A feature, i.e. high speed data packet access (HSDPA), is introduced in the universal mobile telecommunications system (UMTS) Release 5 (Rel-5), so as to further improve a user equipment (UE) peak throughput and cell throughput. After the HSDPA is configured on a UE, one and only one high speed downlink shared channel (HS-DSCH) serving cell is configured to the UE, and all HSDPA physical channels of the UE are established only on the HS-DSCH serving cell, in this case, on the UE side, there is a high speed medium access control (MAC-hs) entity or an enhanced high speed medium access control (MAC-ehs) entity, used to perform receive data at a MAC layer, correspondingly, on a network side, a MAC-hs or MAC-ehs entity is also configured in the HS-DSCH serving cell to perform send HS-DSCH data at the MAC layer.
A feature, i.e. multiflow transmission (Multiflow), is introduced when the UMTS technologies evolve to Rel-11. This feature allows a configuration that a UE sends HS-DSCH data in multiple intra-frequency cells or multiple inter-frequency cells, which can improve experience of a cell edge user significantly. At best a maximum of Multiflow cells, i.e. four Multiflow cells, namely, Cell-1, Cell-2, Cell-3, and Cell-4, can be concurrently configured for a user at the same time, where the Cell-1 and the Cell-2 are at a frequency 1, and the Cell-3 and the Cell-4 are at a frequency 2. Among the Multiflow cells, one Multiflow cell is called an HS-DSCH serving cell or an HS-DSCH primary cell of the UE, another cell which has the intra-frequency with the HS-DSCH serving cell is called an HS assisting serving cell or assisting serving cell of the UE, another cell that has a same timing relationship as the HS-DSCH serving cell is called an HS secondary serving cell or a secondary serving cell of the UE, and another cell which has the intra-frequency with the HS secondary serving cell is called an HS assisting secondary serving cell or assisting secondary serving cell of the UE.
Processing of the MAC-hs/MAC-ehs in a process of an HS-DSCH serving cell handover is as follows.
In the protocol, both the MAC-hs and the MAC-ehs are used to process data transmitted on an HS-DSCH, and configuration information of the MAC-hs and the MAC-ehs is controlled by an RRC layer. On the network side, each cell has one MAC-hs/MAC-ehs entity. Main functions of the MAC-hs or the MAC-ehs include: flow control, scheduling/priority processing, a hybrid automatic repeat request (HARQ) function, and TFRC selection; the MAC-ehs entity is an enhanced entity as the MAC-hs entity, and an added function of the MAC-ehs entity is mainly segmentation of a MAC-ehs SDU. When the HSDPA is introduced in Rel-5, on the UE side, it specifies that only one MAC-ehs entity exists on the UE side and corresponds to the HS-DSCH serving cell.

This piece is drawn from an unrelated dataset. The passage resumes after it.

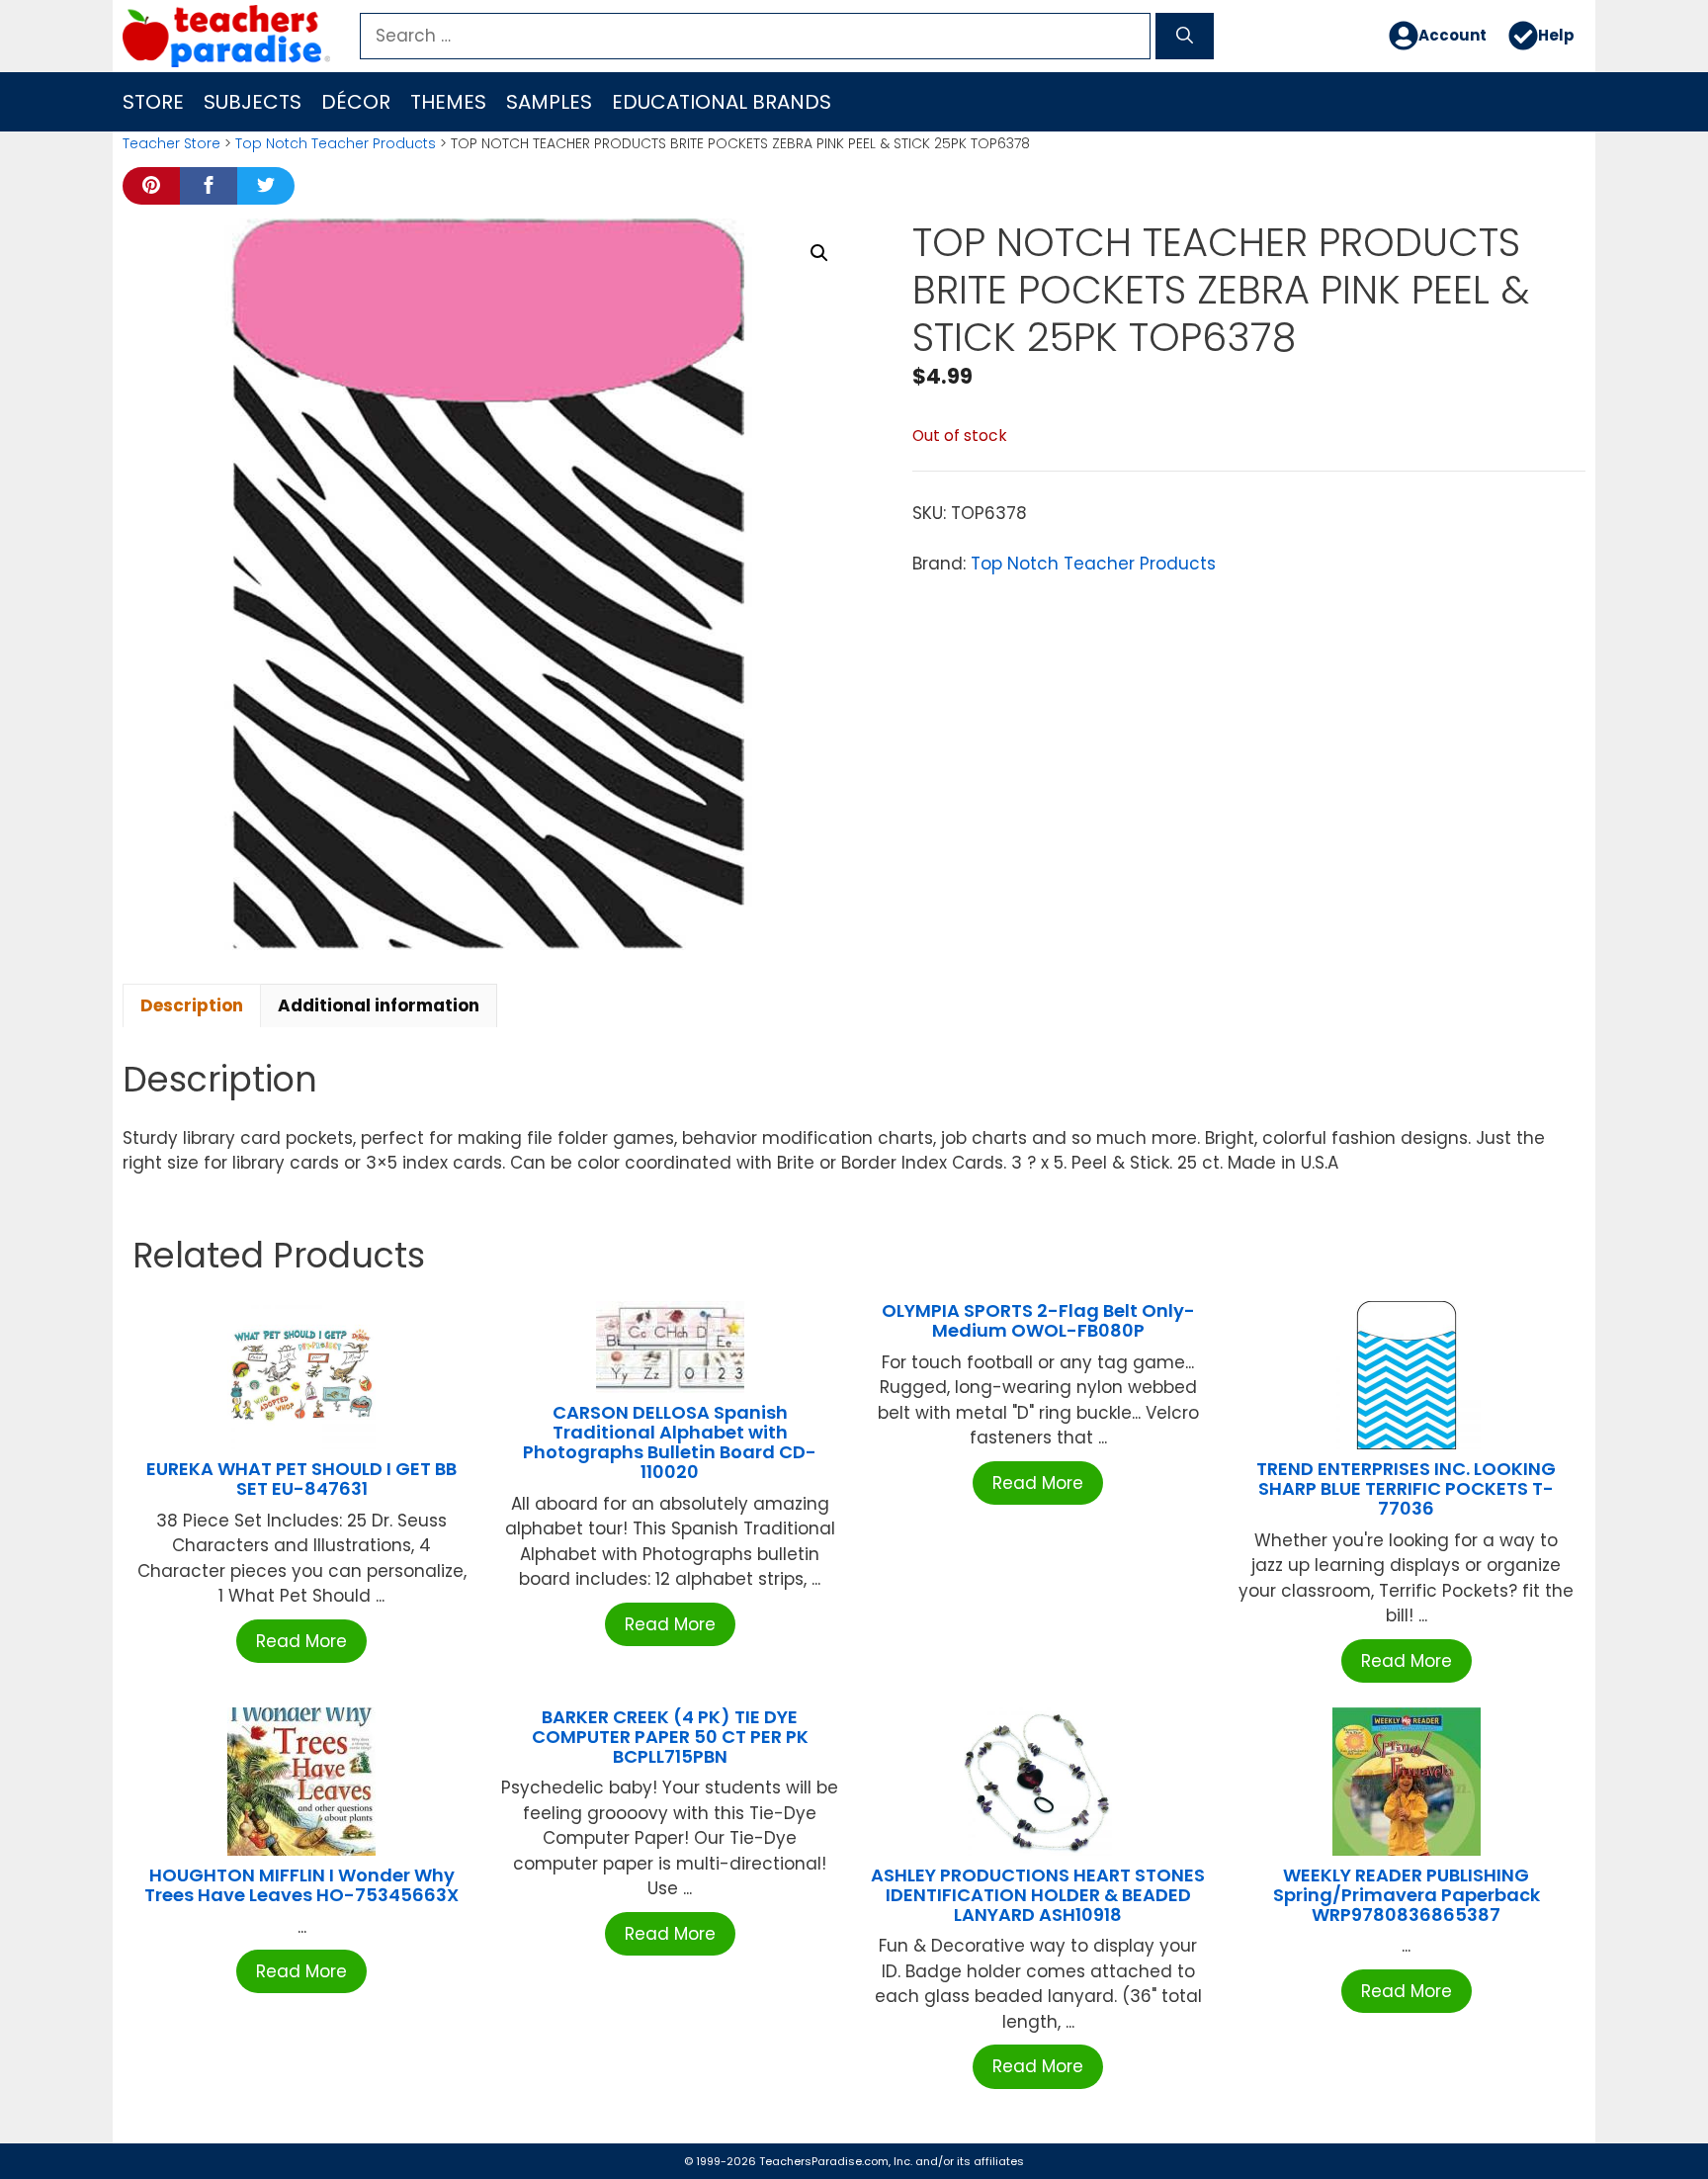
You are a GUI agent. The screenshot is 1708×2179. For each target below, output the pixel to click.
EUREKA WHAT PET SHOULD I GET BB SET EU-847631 (301, 1478)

In the prior art, movement of a UE may trigger a handover of an HS-DSCH serving cell of the UE, and possibly, along with MAC-hs/MAC-ehs reset. In Multiflow, multiple Multiflow cells may be under a same NodeB or different NodeBs, when the multiple Multiflow cells are under different NodeBs, two MAC-ehses are required on the UE side to separately process downlink data sent from each NodeB. A single frequency dual cell (SF-DC) mode in Multiflow is used as an example, because MAC-ehses corresponding to an SF-DC primary cell and an SF-DC assisting cell of the UE may change, the network side may initiate a MAC-ehs reset process according to a procedure in an existing protocol, and a radio network controller (RNC) may only instruct the UE to clear data buffered on the MAC-ehs corresponding to the primary cell and set the MAC-ehs to an initial status; while for processing of the MAC-ehs corresponding to the assisting cell, there is no specification or indication that the UE needs to clear data buffered on both MAC-ehses and concurrently set both MAC-ehses to initial statuses.
The MAC-hs/MAC-ehs reset action in the prior art may cause two problems: One is that the UE does not know how to process the MAC-ehs corresponding to the assisting cell after the handover, thereby leading to an abnormal behavior of the UE; and another is that, after the handover, the UE must clear the data buffered on both MAC-ehses and set the both MAC-ehses to initial statuses, because during the MAC-hs/MAC-ehs reset, all buffered data of the MAC-layer are lost, a retransmission at a higher level (for example, retransmission at a radio link control layer) must be triggered, and in this way, system performance may be affected (which is specifically manifested in a data service interruption, a call drop resulting from loss of downlink air-interface signaling, or the like). As a result, the reset action of the MAC-hs/MAC-ehs in the prior art affects user experience, such as unsmooth video playing and a sudden call drop during a call.